**Aim**: Format the lines of the records below, from the line with "coordinates (486, 555)." up to and including the line with "coordinates (102, 293).", as a JSON list of strings with one string per line, omitting blank lines.

**Supplied material**:
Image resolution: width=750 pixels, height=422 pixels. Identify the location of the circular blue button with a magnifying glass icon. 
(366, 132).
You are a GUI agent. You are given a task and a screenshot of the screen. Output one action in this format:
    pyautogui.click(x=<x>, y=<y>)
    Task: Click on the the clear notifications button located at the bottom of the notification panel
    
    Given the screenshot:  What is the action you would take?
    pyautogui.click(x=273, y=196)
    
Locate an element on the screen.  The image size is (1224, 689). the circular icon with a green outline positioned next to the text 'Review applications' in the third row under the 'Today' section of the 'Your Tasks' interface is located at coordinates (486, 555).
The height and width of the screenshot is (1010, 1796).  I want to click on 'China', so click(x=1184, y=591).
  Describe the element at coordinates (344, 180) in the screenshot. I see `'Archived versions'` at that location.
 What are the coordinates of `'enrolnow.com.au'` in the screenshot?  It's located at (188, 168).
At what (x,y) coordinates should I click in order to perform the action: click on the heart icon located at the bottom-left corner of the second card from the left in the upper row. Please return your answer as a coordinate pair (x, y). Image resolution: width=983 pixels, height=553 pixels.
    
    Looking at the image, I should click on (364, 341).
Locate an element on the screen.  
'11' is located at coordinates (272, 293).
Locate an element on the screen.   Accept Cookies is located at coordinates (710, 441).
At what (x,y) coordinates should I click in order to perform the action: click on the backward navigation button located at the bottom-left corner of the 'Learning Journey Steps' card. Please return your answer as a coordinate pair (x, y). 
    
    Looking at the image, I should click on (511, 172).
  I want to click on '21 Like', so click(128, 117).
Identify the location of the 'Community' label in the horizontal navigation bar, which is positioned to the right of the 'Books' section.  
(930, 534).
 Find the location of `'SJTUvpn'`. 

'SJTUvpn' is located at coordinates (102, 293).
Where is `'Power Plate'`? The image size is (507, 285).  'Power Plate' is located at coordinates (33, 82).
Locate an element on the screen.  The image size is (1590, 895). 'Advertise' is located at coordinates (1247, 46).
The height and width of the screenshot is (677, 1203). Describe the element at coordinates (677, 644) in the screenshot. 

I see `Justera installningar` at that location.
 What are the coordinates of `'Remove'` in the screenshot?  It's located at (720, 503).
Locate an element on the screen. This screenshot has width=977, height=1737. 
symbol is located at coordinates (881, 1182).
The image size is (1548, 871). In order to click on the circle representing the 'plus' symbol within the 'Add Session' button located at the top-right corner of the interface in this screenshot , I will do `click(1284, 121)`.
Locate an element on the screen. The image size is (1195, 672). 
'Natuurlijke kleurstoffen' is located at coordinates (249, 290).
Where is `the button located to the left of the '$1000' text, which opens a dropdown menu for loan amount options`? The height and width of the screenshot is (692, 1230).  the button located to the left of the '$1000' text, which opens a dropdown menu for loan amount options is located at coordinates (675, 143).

**Full response**:
[
  "Locate an element on the screen.  The image size is (1224, 689). the circular icon with a green outline positioned next to the text 'Review applications' in the third row under the 'Today' section of the 'Your Tasks' interface is located at coordinates (486, 555).",
  "The height and width of the screenshot is (1010, 1796).  I want to click on 'China', so click(x=1184, y=591).",
  "  Describe the element at coordinates (344, 180) in the screenshot. I see `'Archived versions'` at that location.",
  " What are the coordinates of `'enrolnow.com.au'` in the screenshot?  It's located at (188, 168).",
  "At what (x,y) coordinates should I click in order to perform the action: click on the heart icon located at the bottom-left corner of the second card from the left in the upper row. Please return your answer as a coordinate pair (x, y). Image resolution: width=983 pixels, height=553 pixels.",
  "    Looking at the image, I should click on (364, 341).",
  "Locate an element on the screen.  ",
  "'11' is located at coordinates (272, 293).",
  "Locate an element on the screen.   Accept Cookies is located at coordinates (710, 441).",
  "At what (x,y) coordinates should I click in order to perform the action: click on the backward navigation button located at the bottom-left corner of the 'Learning Journey Steps' card. Please return your answer as a coordinate pair (x, y). ",
  "    Looking at the image, I should click on (511, 172).",
  "  I want to click on '21 Like', so click(128, 117).",
  "Identify the location of the 'Community' label in the horizontal navigation bar, which is positioned to the right of the 'Books' section.  ",
  "(930, 534).",
  " Find the location of `'SJTUvpn'`. ",
  "'SJTUvpn' is located at coordinates (102, 293)."
]